Áreas nas quais foram proibidas o pastejo, destinadas à recuperação, na região semiárida do Platô de Loess na China, foram investigadas quanto ao impacto dessa medida na ciclagem de nitrogênio no solo, detalhando até 60 cm de profundidade do solo visando assegurar a acumulação de nutrientes em subsuperfície. Observou-se que a abundância dos genes nifH e

amoA (AOB) foi maior após 25 anos de proibição e que esta diminuía em função da

profundidade do solo, não apresentando diferença com a área de 35 anos de proibição (SONG et al., 2019).

Keshri et al. (2015) identificaram maior abundância do gene amoA em relação ao nifH em solos salinos, alcalinos e sódicos na zona semiárida da costa oeste da Índia, sugerindo que as bactérias atuavam mais na oxidação da amônia do que a fixação de N para aquelas condições.
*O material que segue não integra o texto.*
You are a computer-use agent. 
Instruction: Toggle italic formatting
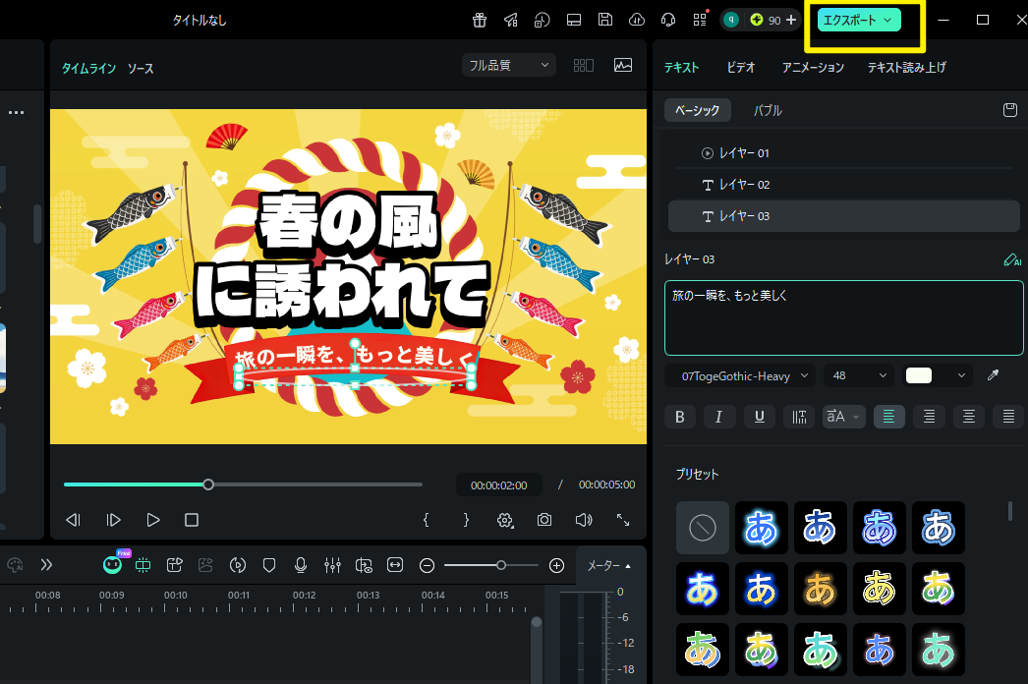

Grande destaque foi dado ao elevado número de novas unidades taxonômicas operacionais que foram observadas, constituindo um reservatório único de bactérias ainda não identificadas.

É reconhecido que o pH do solo exerce forte influência nas variações espaço-temporais de comunidades microbianas do solo (DELGADO-BAQUERIZO et al., 2018) e devido à sua capacidade de moldar diversas reações químicas, incluindo disponibilidade de nutrientes (PEN; CAMBERATO, 2019), o gene funcional phoD vem sendo utilizado como marcador molecular para avaliar a mineralização do P. Ragot et al. (2017) destacaram que micro-organismos detentores desse gene são capazes de produzir fosfatase, enzima que atua a conversão de fósforo orgânico a ortofosfatos, ou seja, biodisponibilização, estando a expressão desse gene demonstrada tanto em organismos procariotos quanto eucariotos.

Fraser et al. (2015) examinaram como o manejo (orgânico e convencional) a longo prazo poderia influenciar a biodisponibilidade de P, a atividade da fosfatase alcalina e, a abundância e diversidade do gene phoD em solos do norte das Grandes Planícies do Canadá. Observaram que o sistema de manejo influenciava a disponibilidade de P, mas não o P total, sugerindo que a atividade de fosfatase alcalina acendia quando em baixas concentrações de P disponível.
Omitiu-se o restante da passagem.